• Required action: Take the entries below and retype them word for word, excluding the images.

• Given entries:

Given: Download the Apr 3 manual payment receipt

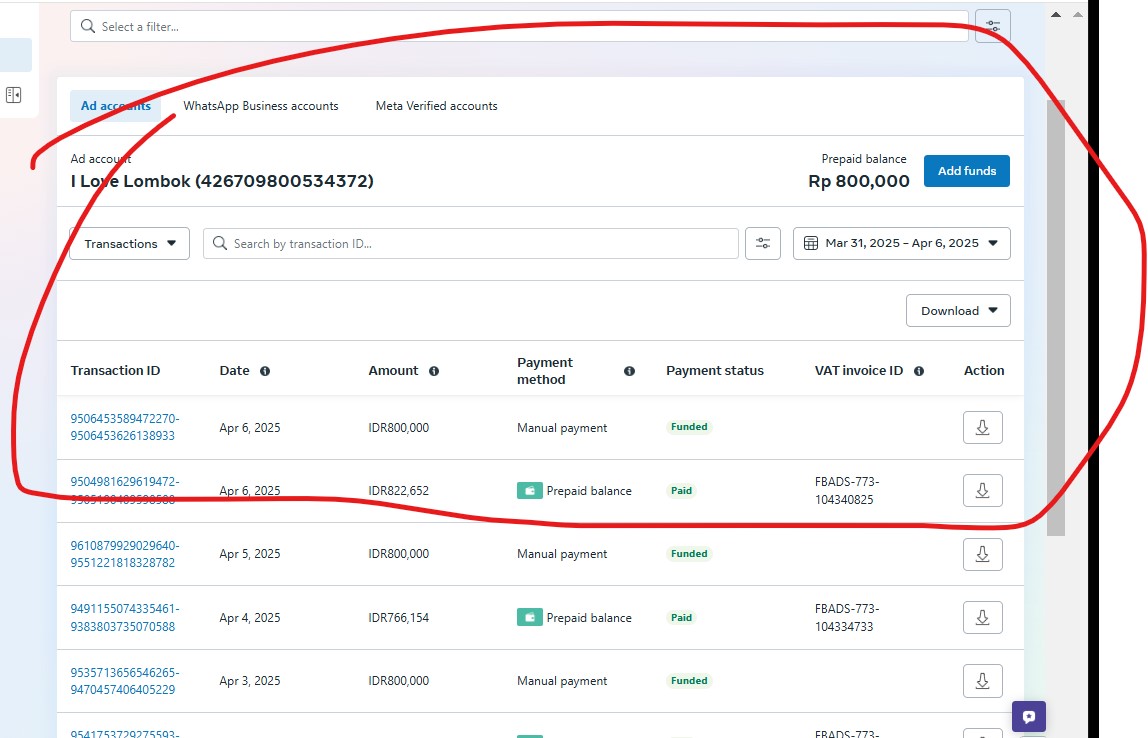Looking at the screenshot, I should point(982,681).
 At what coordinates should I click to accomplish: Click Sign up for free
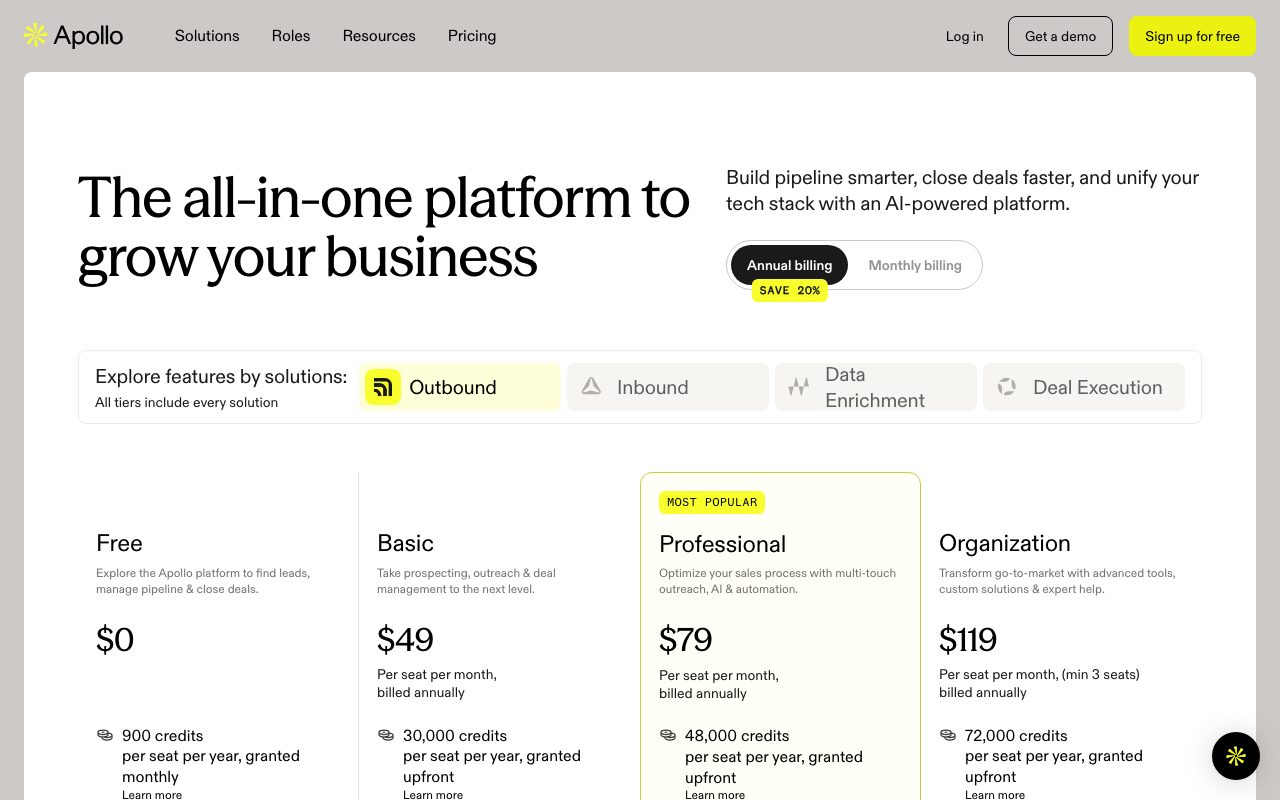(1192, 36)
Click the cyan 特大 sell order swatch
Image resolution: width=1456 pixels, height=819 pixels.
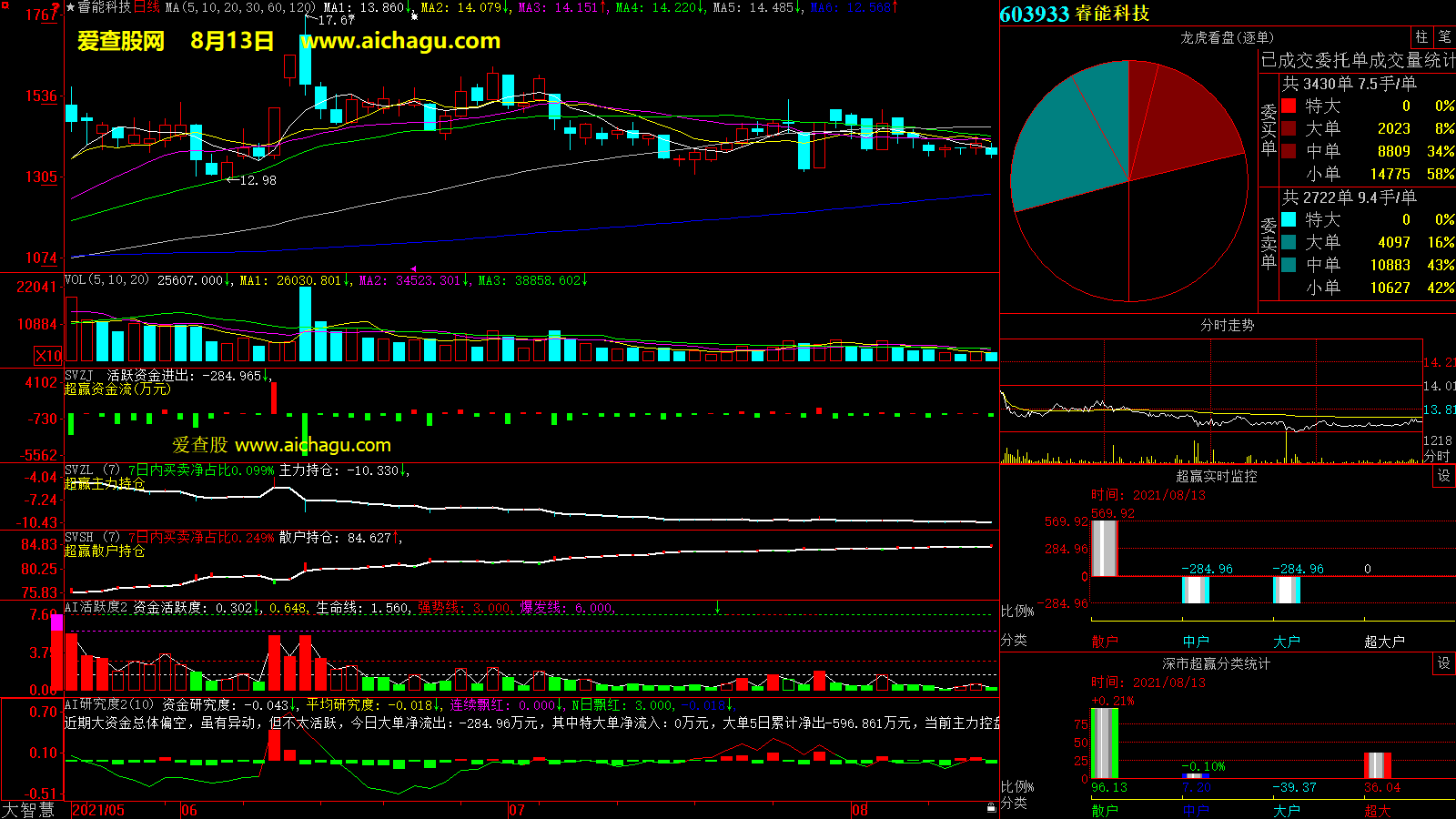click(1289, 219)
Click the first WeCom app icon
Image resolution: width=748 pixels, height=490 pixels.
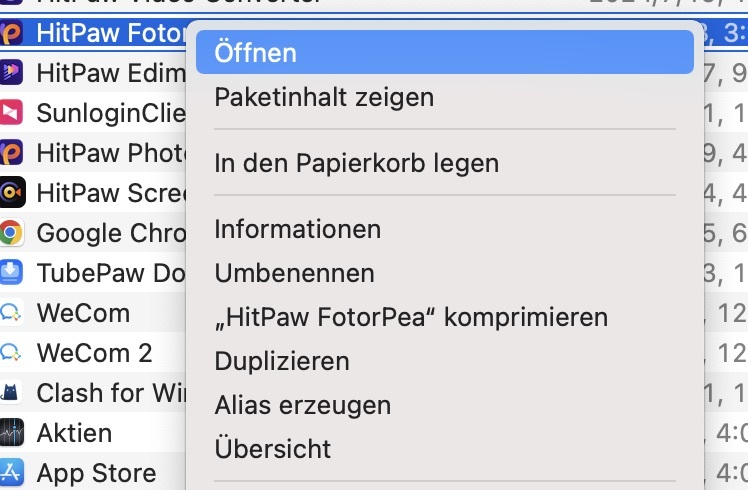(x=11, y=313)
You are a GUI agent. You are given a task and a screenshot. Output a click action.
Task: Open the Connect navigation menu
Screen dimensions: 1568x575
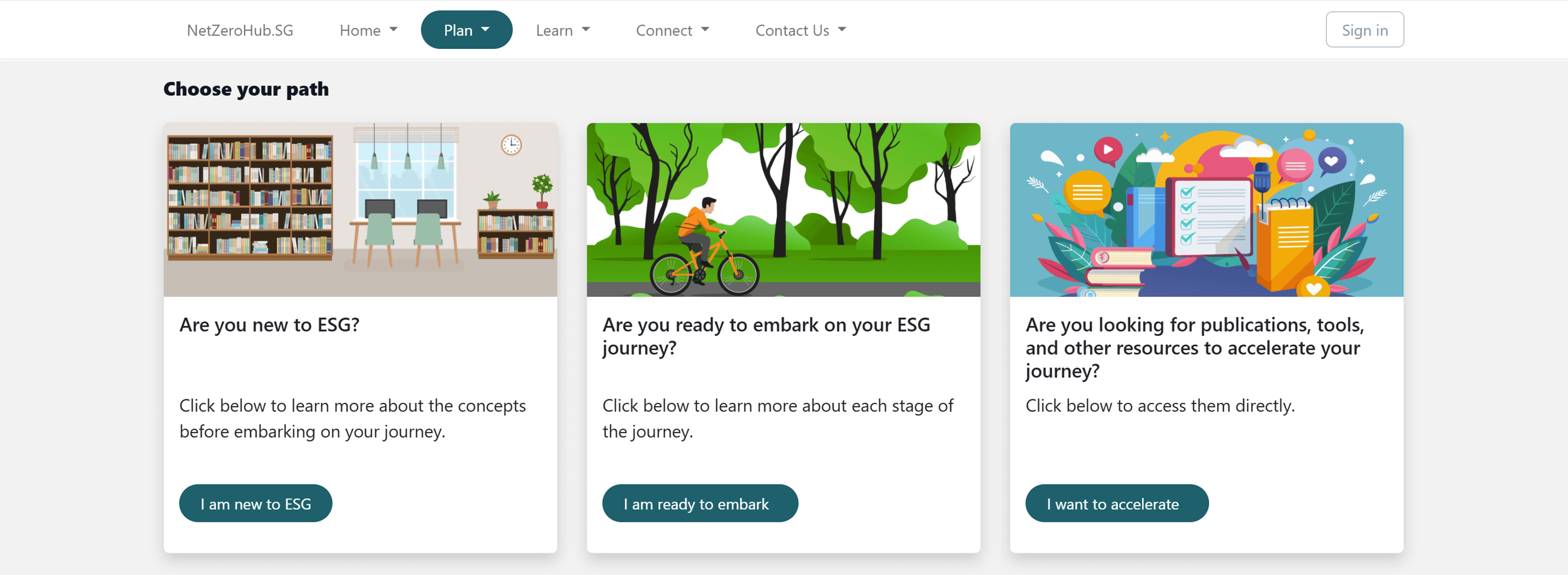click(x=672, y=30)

• Exercise solution:
Given: Download the Apr 3 manual payment receipt

Looking at the screenshot, I should point(982,681).
 At what coordinates should I click to accomplish: Click Sign up for free
(1192, 36)
Click the cyan 特大 sell order swatch
Image resolution: width=1456 pixels, height=819 pixels.
click(1289, 219)
Click the first WeCom app icon
Image resolution: width=748 pixels, height=490 pixels.
(x=11, y=313)
You are a GUI agent. You are given a task and a screenshot. Output a click action.
Task: Open the Connect navigation menu
Screen dimensions: 1568x575
click(x=672, y=30)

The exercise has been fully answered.